§ **Exercises**:
[a] From the Picasso landscapes exhibition page, extract the passage that begins at the words "Picasso was committed" and stops after the words "resistance and flight.".
[b] According to the Picasso landscapes exhibition page, how old was Picasso in 1896?

··· Page extract ···

Picasso Landscapes: Out of Bounds in Charlotte

  • Visual arts
  • Charlotte
  • Sat, February 11 —
    Sun, May 21, 2023
Picasso Landscapes: Out of Bounds in Charlotte

In the context of the “Picasso Celebration 1973-2023,” this exhibition explores Pablo Picasso’s deep engagement with landscape subjects and his expansive approach to this traditional genre.

Through a selection of more than 40 works spanning Picasso’s full career, Picasso Landscapes: Out of Bounds, presents this exhibition filled with works from private collections and international museums together. The dynamic grouping of works in the exhibition offers visitors a window into the artist’s creative process, from his earliest days in art school –1896 when the artist was just 15 years old– to months before his passing in 1973.

Picasso was committed to depicting landscapes throughout his entire life. From his earliest days in art school until the year before his death, landscape remained his prime genre through which he mediated his perception of the world and which shaped his own creative evolution. Landscape served as a catalyst for his formal experimentation, including early Cubism, as a field in which to investigate urban modernity, as an interface between humanity and nature, as a ground for direct sculptural intervention, as a space of personal withdrawal, as an inviting terrain for elegiac scenes, and as a territory of resistance and flight.

··· Recorded information ···

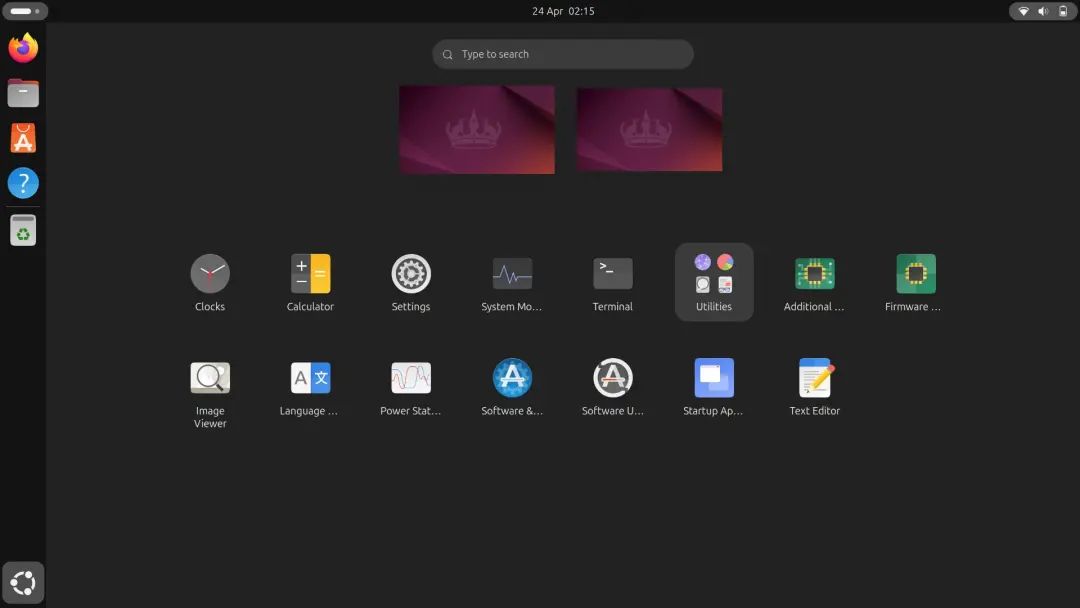This screenshot has width=1080, height=608.
Task: Open Language Support settings
Action: pos(310,377)
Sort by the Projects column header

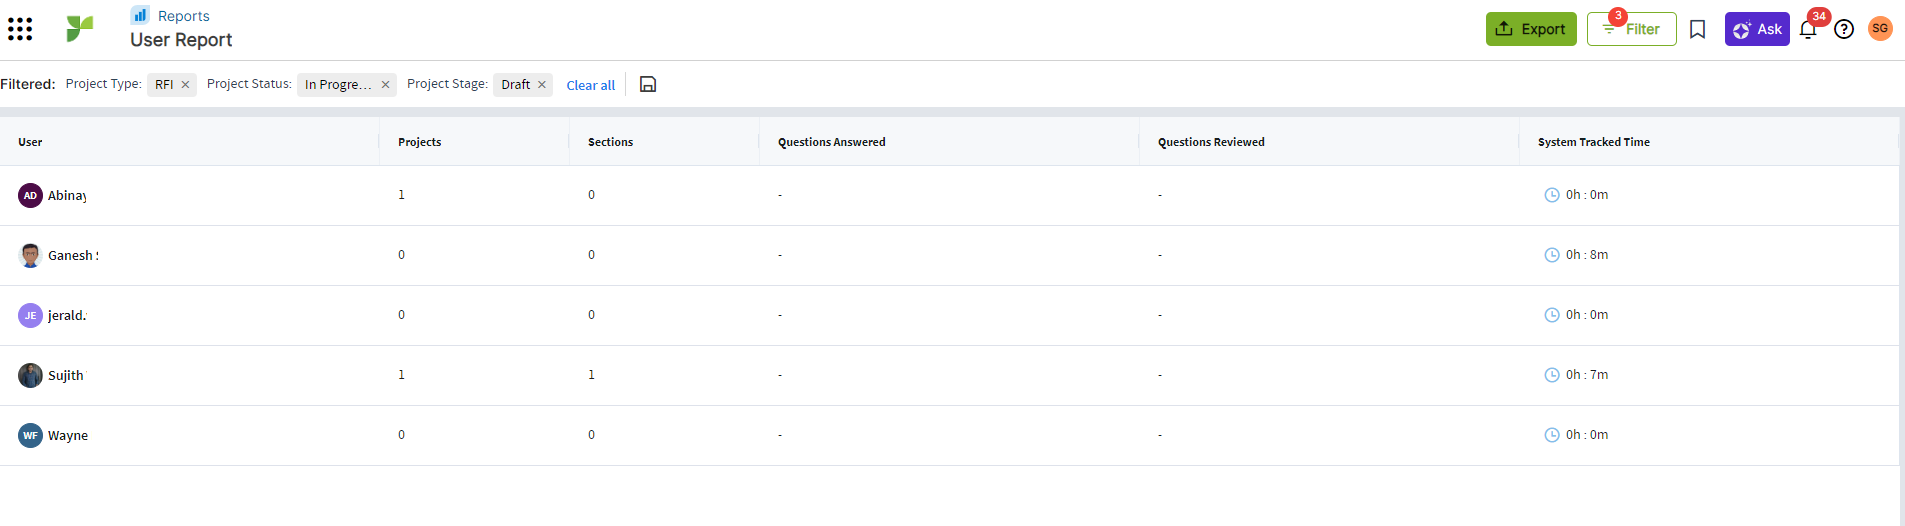419,142
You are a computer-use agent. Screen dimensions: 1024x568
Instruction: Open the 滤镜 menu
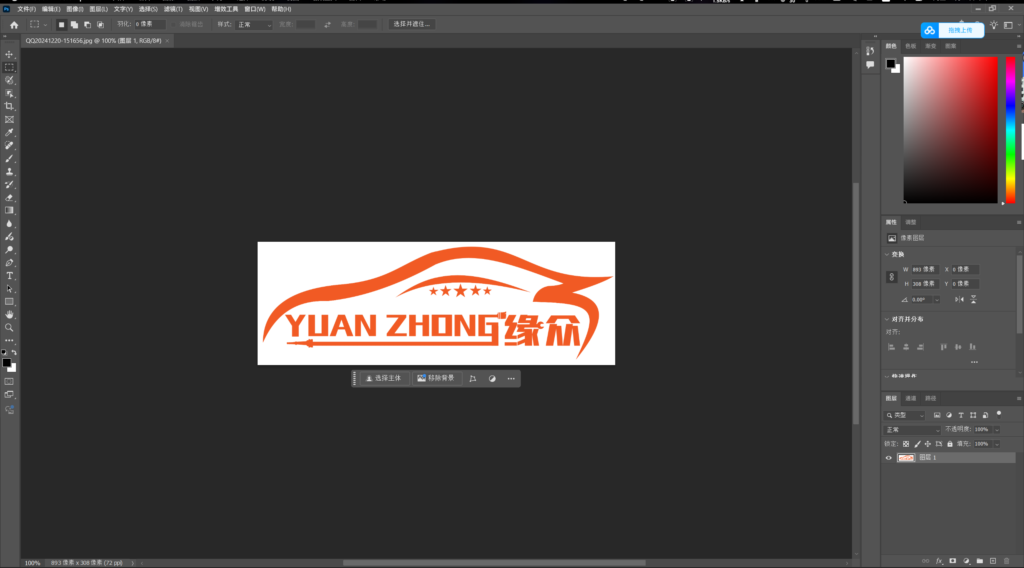(x=173, y=8)
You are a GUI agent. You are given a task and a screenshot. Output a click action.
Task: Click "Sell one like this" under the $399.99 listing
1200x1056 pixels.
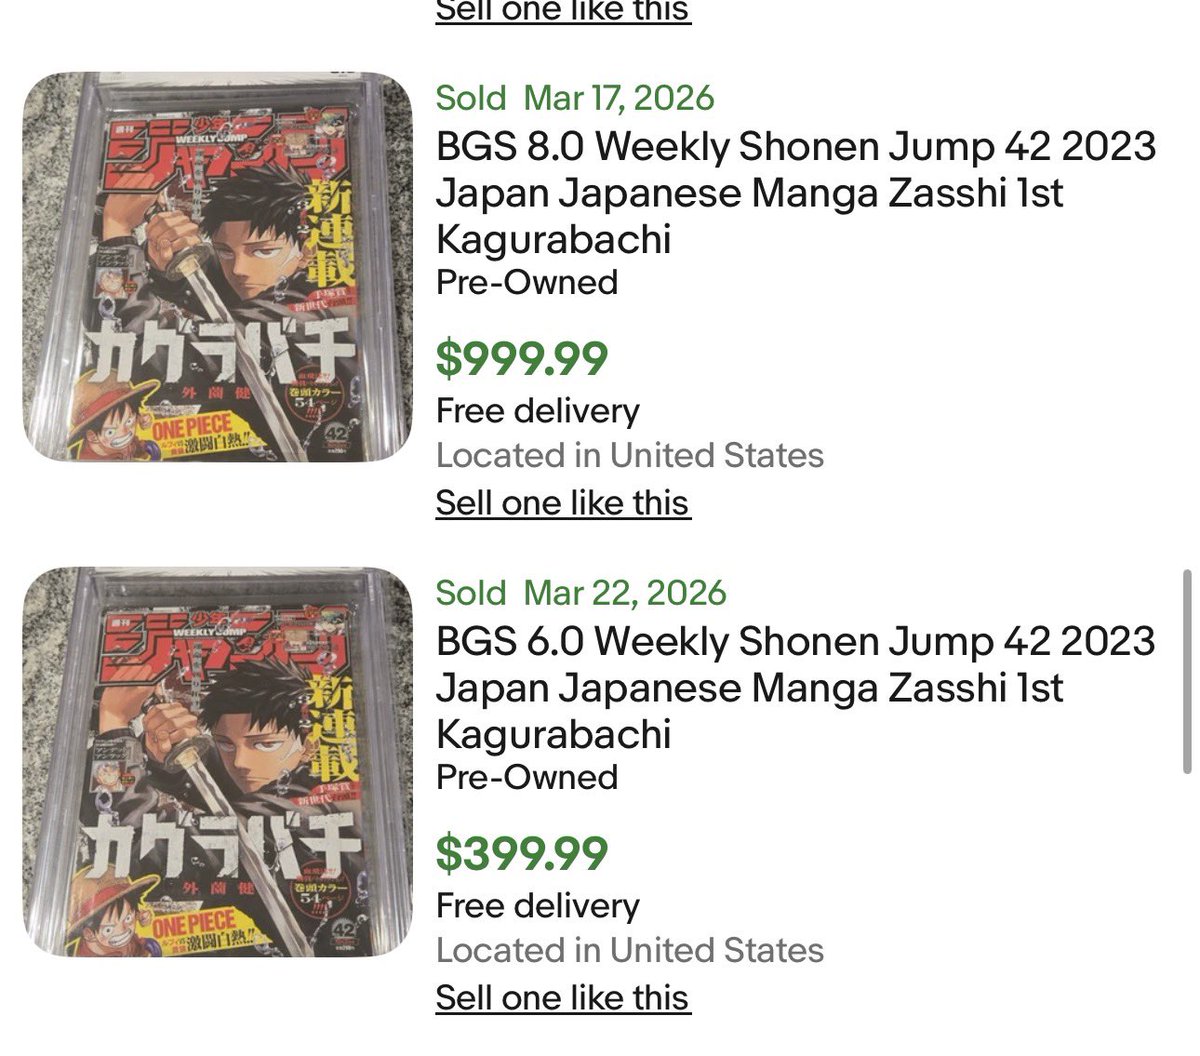tap(563, 998)
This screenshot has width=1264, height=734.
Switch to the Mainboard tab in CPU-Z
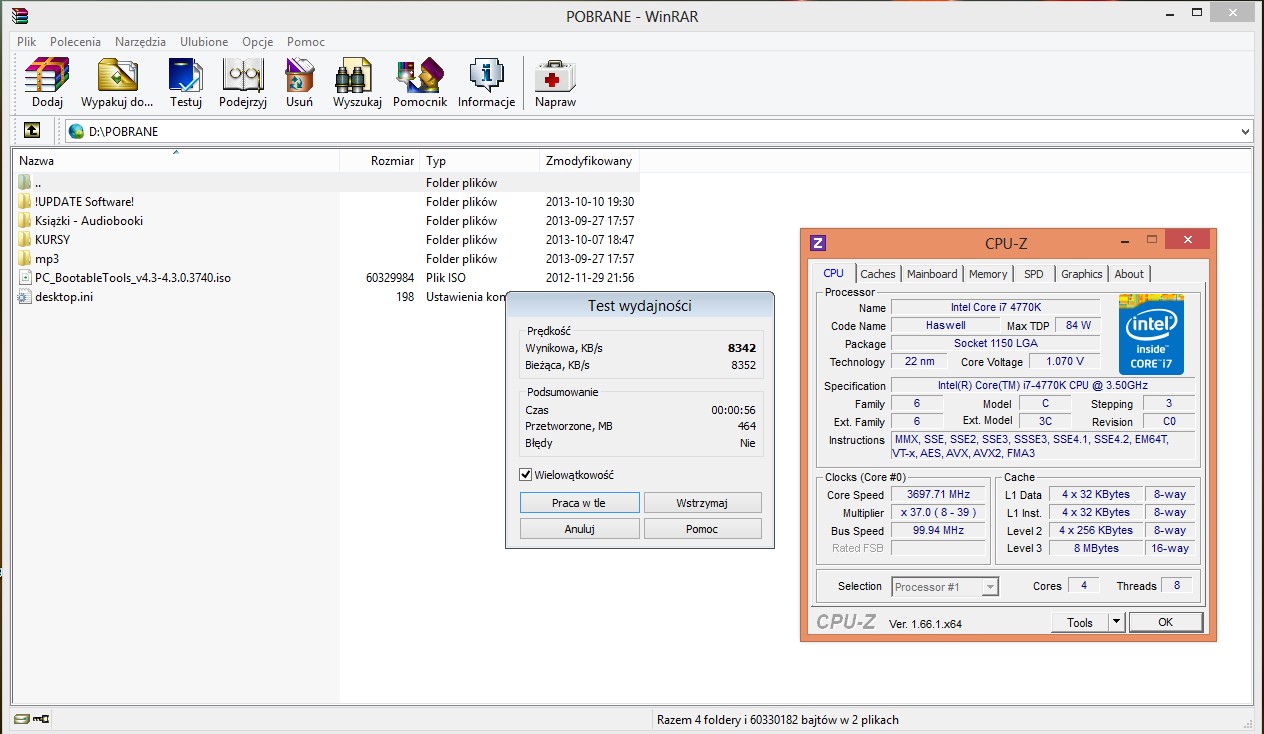click(932, 274)
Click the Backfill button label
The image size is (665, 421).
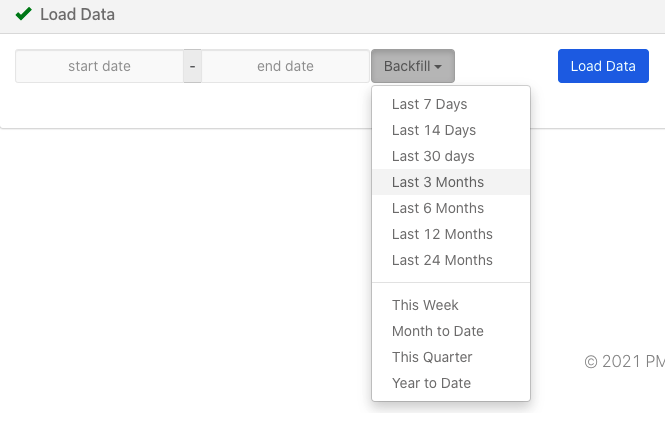407,66
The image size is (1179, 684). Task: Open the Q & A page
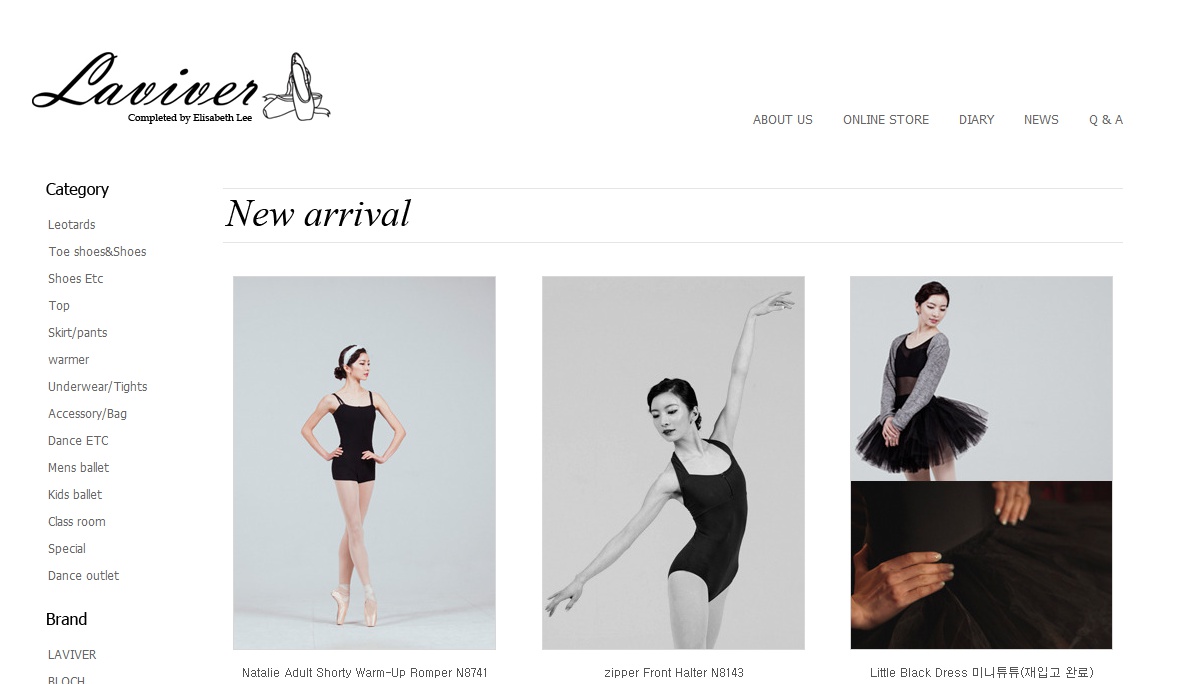click(x=1105, y=120)
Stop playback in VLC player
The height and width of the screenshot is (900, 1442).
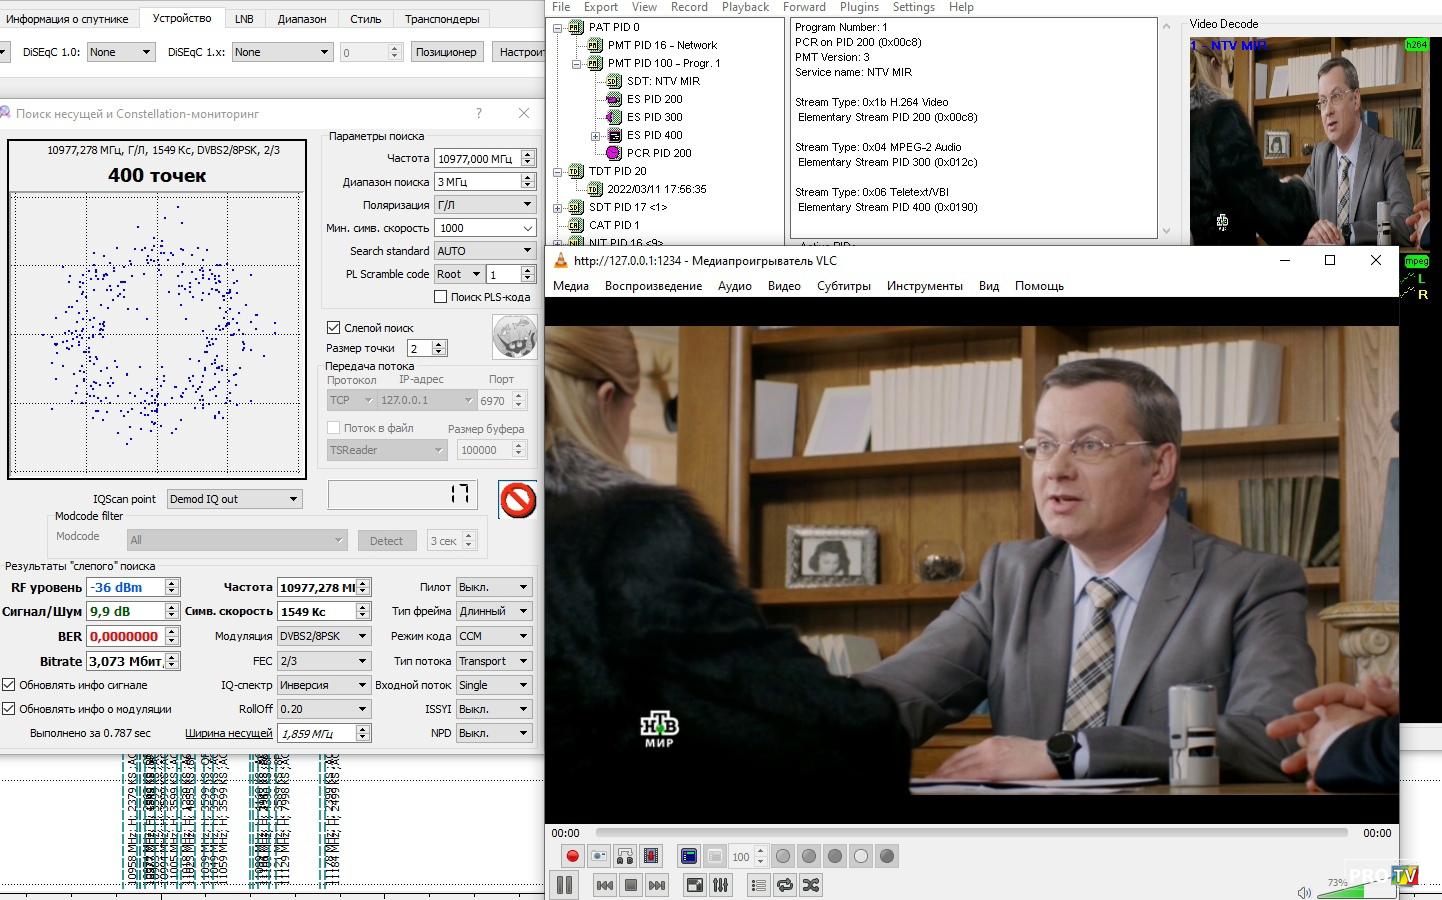pos(631,885)
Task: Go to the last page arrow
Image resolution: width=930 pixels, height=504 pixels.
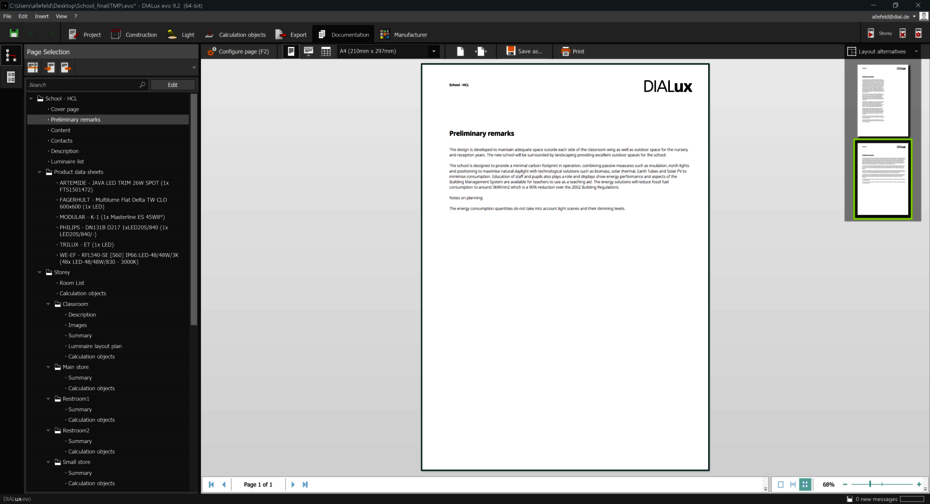Action: click(305, 484)
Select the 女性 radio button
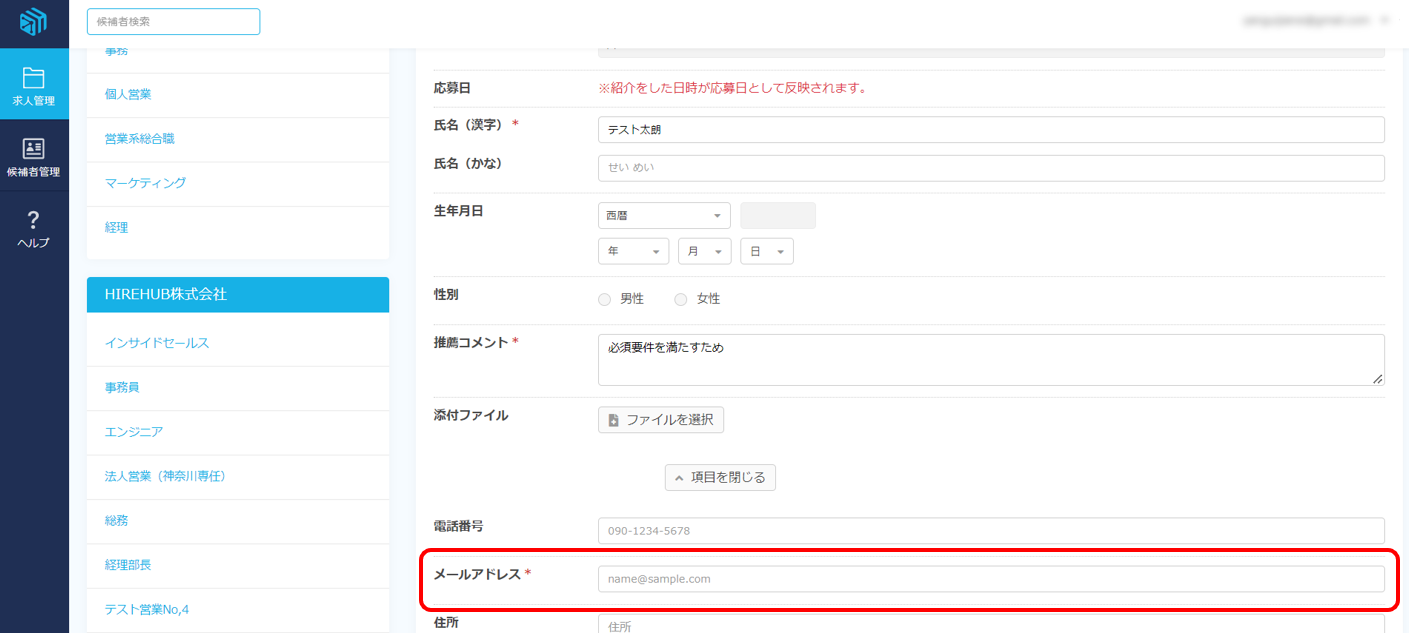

···

§ **Answers**:
[a]
Picasso was committed to depicting landscapes throughout his entire life. From his earliest days in art school until the year before his death, landscape remained his prime genre through which he mediated his perception of the world and which shaped his own creative evolution. Landscape served as a catalyst for his formal experimentation, including early Cubism, as a field in which to investigate urban modernity, as an interface between humanity and nature, as a ground for direct sculptural intervention, as a space of personal withdrawal, as an inviting terrain for elegiac scenes, and as a territory of resistance and flight.

[b] He was 15 years old.